116 3rd St SE
Cedar Rapids, Iowa 52401
Collins Aerospace girls-and-engineering event attracts 100 area students
George C. Ford
Feb. 22, 2019 1:18 pm
CEDAR RAPIDS - Jacee Platten is a few years from deciding on a career, but she took the opportunity to explore the field of engineering Thursday by attending Introduce a Girl to Engineering Day at Collins Aerospace in Cedar Rapids.
'It's hard to find STEM (science, technology, engineering and mathematics) activities for girls,” said Platten, 13, an eighth-grade student at Oak Ridge Middle School in Marion.
'Here (at the Collins Aerospace event), it is interactive and we can learn about different things we can do or develop. There is a lot of good advice for girls who might want to get into engineering.

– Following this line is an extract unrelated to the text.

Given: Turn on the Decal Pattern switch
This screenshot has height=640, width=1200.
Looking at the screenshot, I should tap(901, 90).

'I like the concept of building things like bridges and houses.”
Platten was one of 100 middle-school-aged students from Eastern Iowa who attended the annual event that Collins Aerospace hosts to celebrate Engineers Week, Feb. 17-23.

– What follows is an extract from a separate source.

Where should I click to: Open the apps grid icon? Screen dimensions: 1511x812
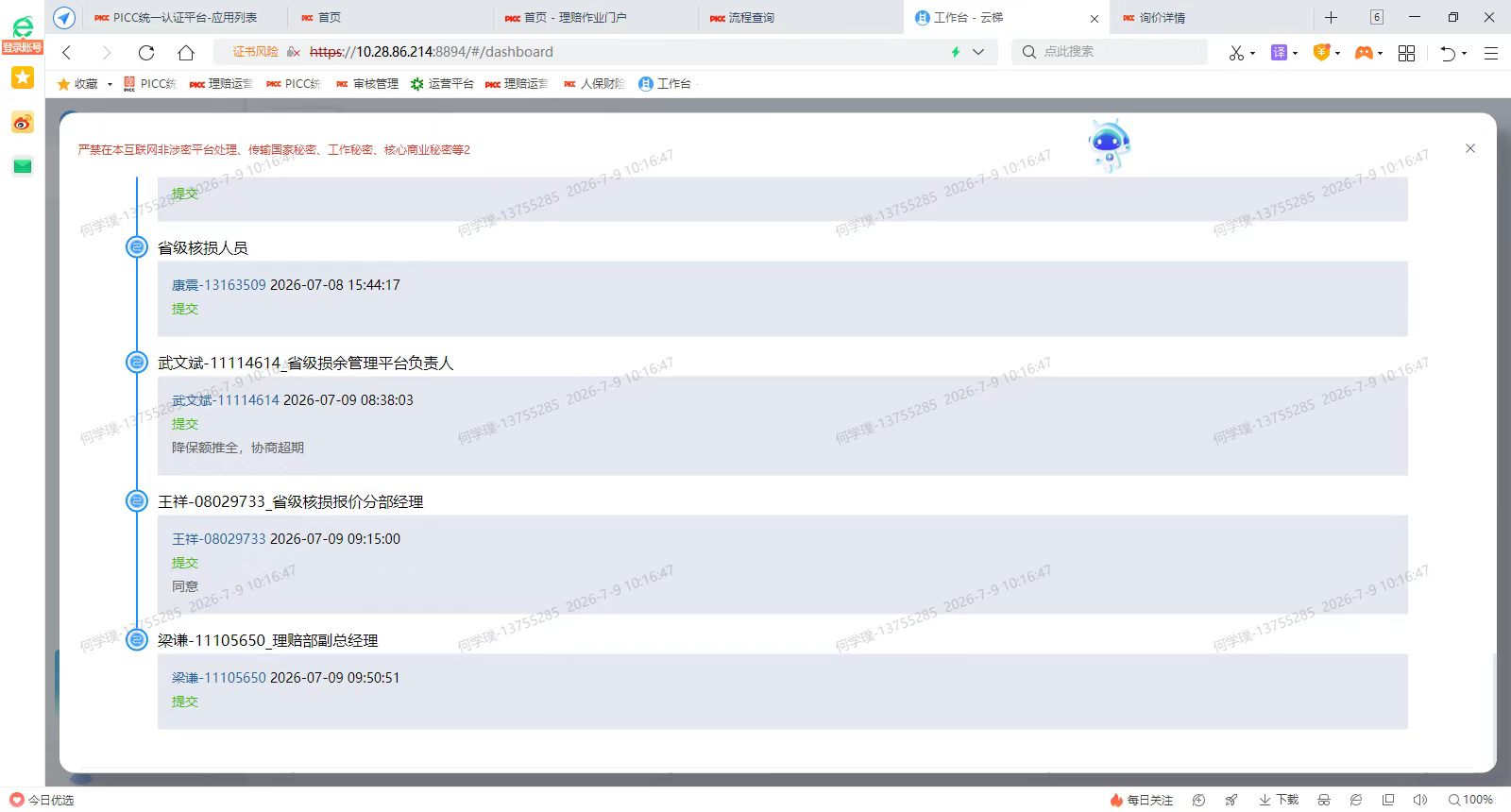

Collins Aerospace hosted more than 1,000 female students for similar events at 21 company locations around the globe.
The students attending the Cedar Rapids event participated in activities such as building a prosthetic arm for a child in need, learning how circuits work, flying a drone and learning how to defend a system from cyberattacks.
'This is part of our educational outreach efforts, and we specifically focus on young women and underrepresented minorities,” Adriana Johnson, corporate social responsibility program manager, said Thursday. 'Today we are 100 percent focused on bringing in young women who might not have an engineering mentor in their lives.
'We are bringing them into our ‘house' and matching them up with strong female leaders who work at Collins Aerospace. They follow the student through the day and explain their career path.
'They also get to do a lot of activities to show young women that the math and science they are studying right now has relevance later on in their life.”
Studies have found that girls' interest in STEM peaks at about age 11, but then falls off once they enter into high school. Johnson said a lot of the decline has to do with confidence issues.
'Some girls don't like to fail,” Johnson said. 'When they do fail, they tend to say, ‘I'm not good enough for this. I'm not going to try it.'
'There also is the lack of mentors. When I meet a female engineer, I ask what brought them into engineering. Ninety percent of the time it was someone who tapped them on the shoulder and suggested they would be a good engineer.”
From an early age, Adriane Van Auken wanted to become an engineer. The 2017 Collins Aerospace Corporate Engineer of the Year was inspired by her father, who was an engineer at the company, then Rockwell Collins, for 30 years.
'We built computers at home and I was able to come with him for a couple of the company open houses and see what he was working on,” Van Auken said.
'Getting to build things with him at home and see what he did here really excited me about becoming an engineer.”